What to do:
Search the material below for the string "screenshot". Return every line that holds it.

Records:
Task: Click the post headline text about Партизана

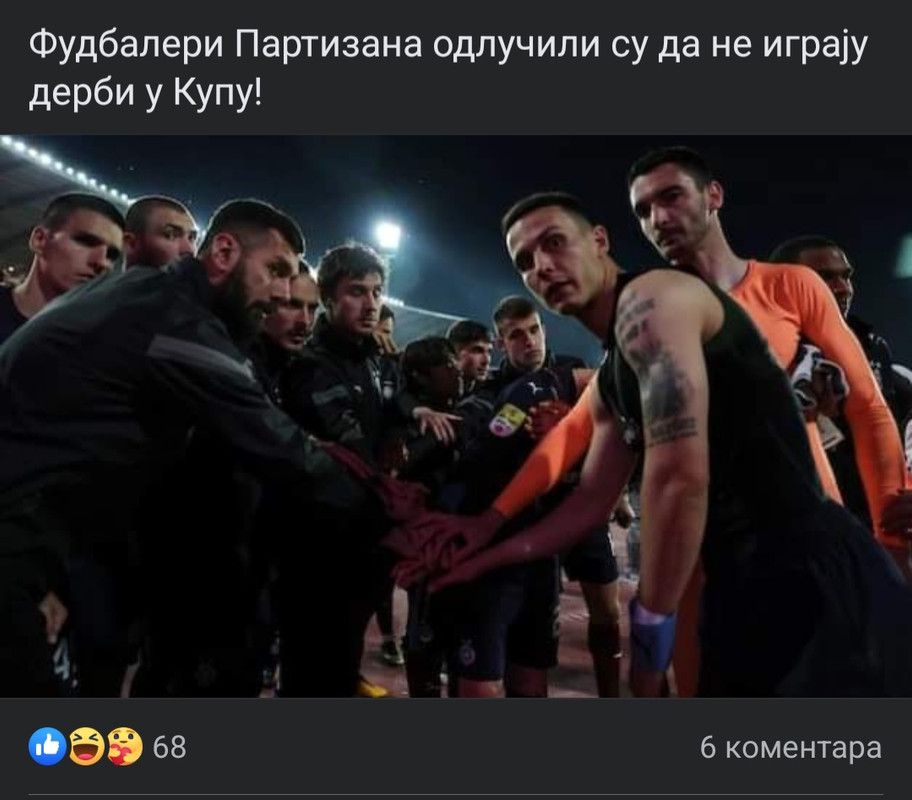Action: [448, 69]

==

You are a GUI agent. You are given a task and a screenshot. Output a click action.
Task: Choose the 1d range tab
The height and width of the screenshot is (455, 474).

Task response:
You are a GUI agent. You are given a task and a screenshot. Output a click action.
The height and width of the screenshot is (455, 474).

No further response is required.